Hi, currently the PureBoot does not detect new files added to the /boot partition. This could be problematic if malware modifies MBR/GPT data and adds new malicious GRUB-related file to /boot.
AFAIK there are two modes possible with PureBoot which uses GRUB:
- BIOS-mode GRUB on MBR
- BIOS-mode GRUB on GPT
- (unsupported EFI-mode GRUB on MBR and EFI-mode GRUB on GPT)
Also boot loader can be installed on MBR or /boot partition (two options in the GUI Installer, third option is “do not install”). However it could be installed on other disks or partitions as well.
Here is schema of the supported modes:
GRUB-related files are documented here: https://www.gnu.org/software/grub/manual/grub/html_node/Images.html#Images
1. Does PureBoot detect changes to all GRUB-related files listed above?
2. Does PureBoot detect changes to MBR sector in both modes?
3. Does PureBoot detect changes to boot sector of a partition in both modes?
4. Does PureBoot detect changes to GPT sector in mode BIOS-mode GRUB on GPT?
5. Does PureBoot detect changes to other data in both modes?

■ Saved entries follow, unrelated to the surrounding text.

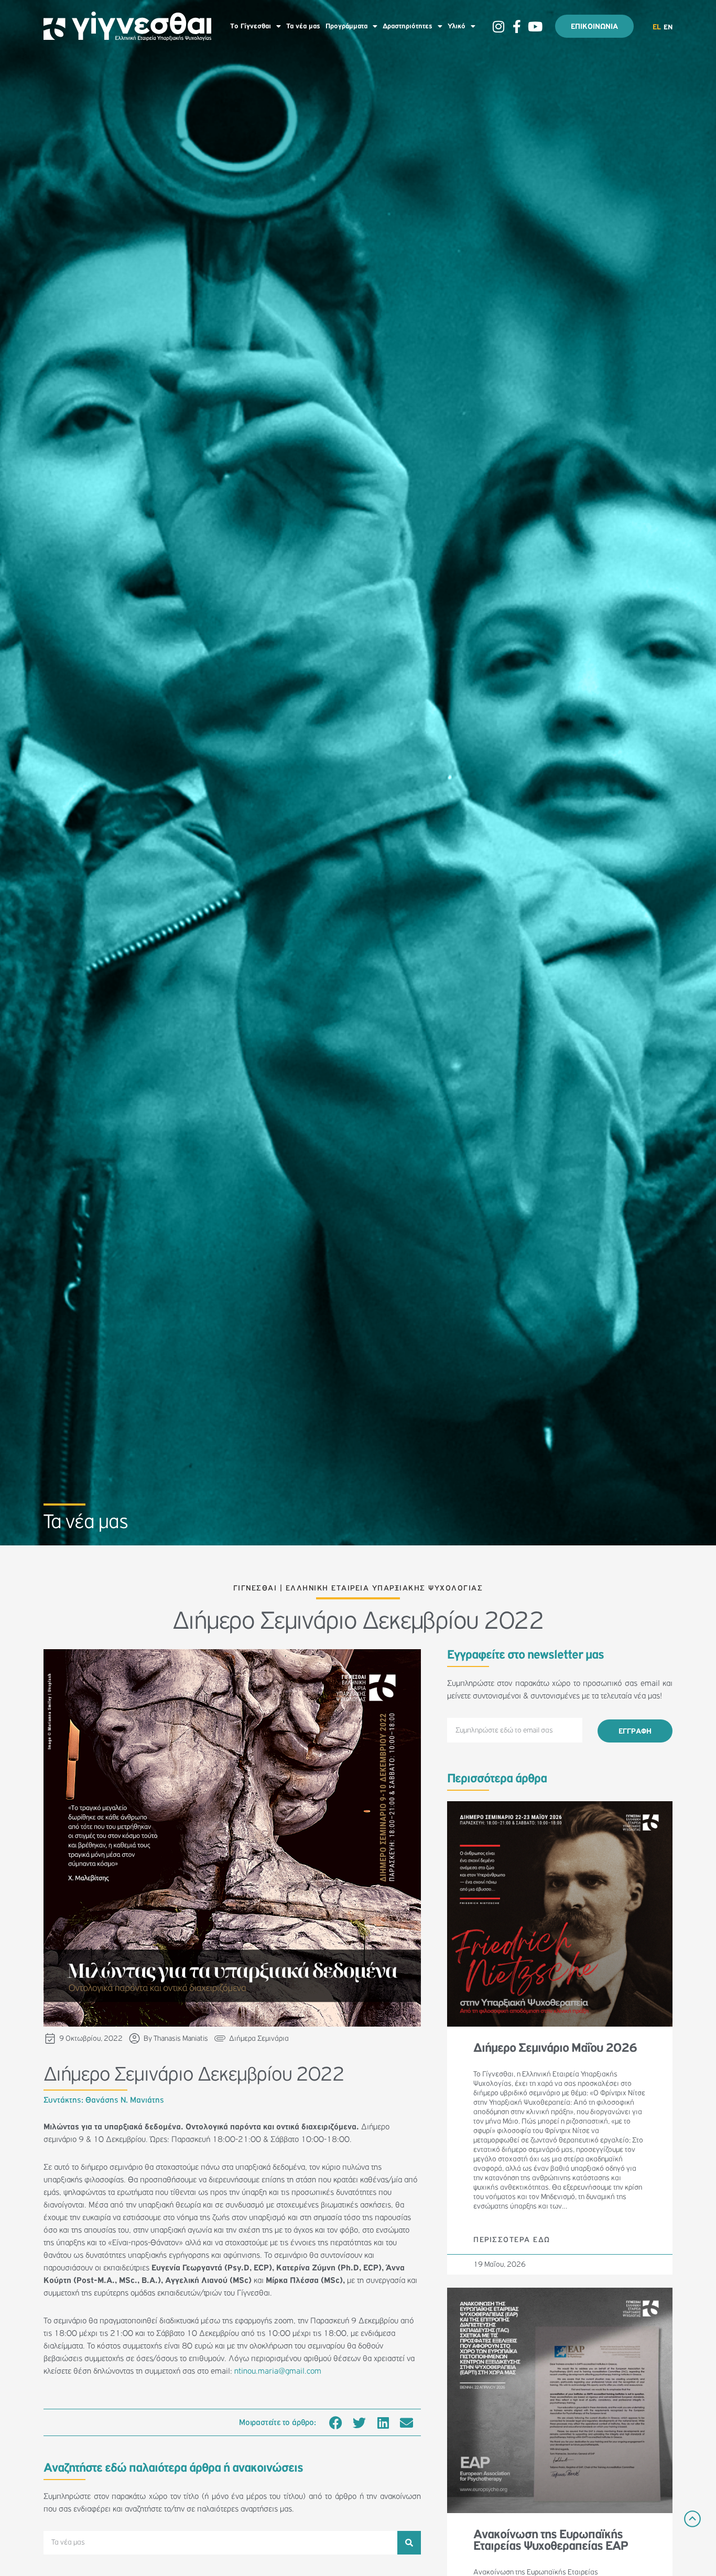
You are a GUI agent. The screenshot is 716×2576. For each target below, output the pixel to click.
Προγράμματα (346, 26)
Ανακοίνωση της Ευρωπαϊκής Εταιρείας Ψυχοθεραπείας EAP (550, 2540)
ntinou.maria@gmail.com (277, 2371)
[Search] (409, 2543)
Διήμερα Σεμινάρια (259, 2038)
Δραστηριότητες (407, 26)
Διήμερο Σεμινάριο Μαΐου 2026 (555, 2048)
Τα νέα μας (303, 26)
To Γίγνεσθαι (250, 26)
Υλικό (456, 26)
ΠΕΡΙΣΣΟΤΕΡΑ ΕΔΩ (511, 2240)
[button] (336, 2422)
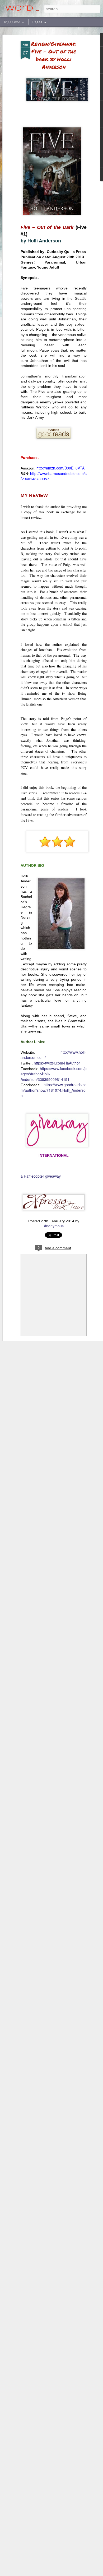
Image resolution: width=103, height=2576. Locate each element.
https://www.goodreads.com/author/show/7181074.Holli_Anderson (54, 1090)
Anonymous (54, 1225)
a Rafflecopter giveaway (41, 1176)
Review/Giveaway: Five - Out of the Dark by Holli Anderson (53, 55)
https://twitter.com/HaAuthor (57, 1063)
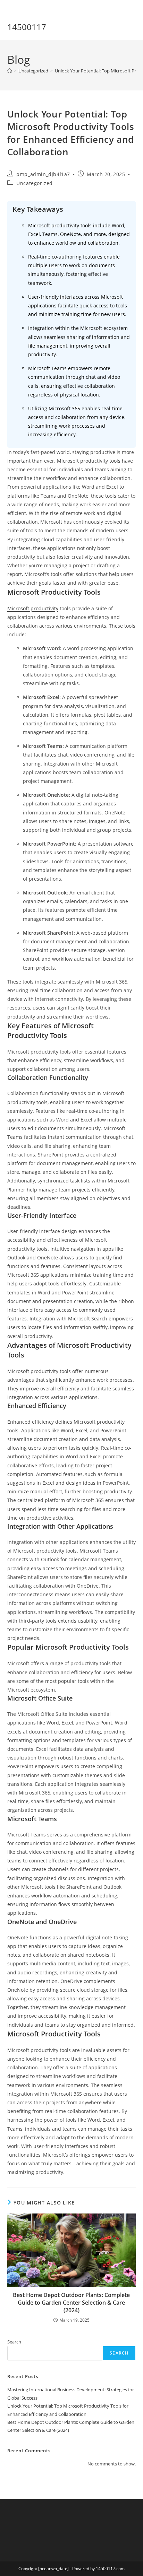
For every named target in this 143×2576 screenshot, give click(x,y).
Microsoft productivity (32, 608)
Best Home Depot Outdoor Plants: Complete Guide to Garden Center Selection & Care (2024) (71, 2302)
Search (14, 2342)
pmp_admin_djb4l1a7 (43, 174)
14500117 (26, 27)
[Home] (9, 71)
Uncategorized (34, 183)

I found this interesting project which generates checksums and backs-up /boot, MBR and BIOS: https://schlomp.space/tastytea/hashboot
hashboot hashes all files in
/bootand the MBR to check them during early boot. It is intended for when you have encrypted the root partition but not the boot partition. The checksums and a backup of the contents of
/bootare stored in
/var/lib/hashbootby default. If a checksum doesn’t match, you have the option to restore the file from backup.
6. Is it feasible to implement tamper detection of every piece of data (file or raw) in the boot process in PureBoot?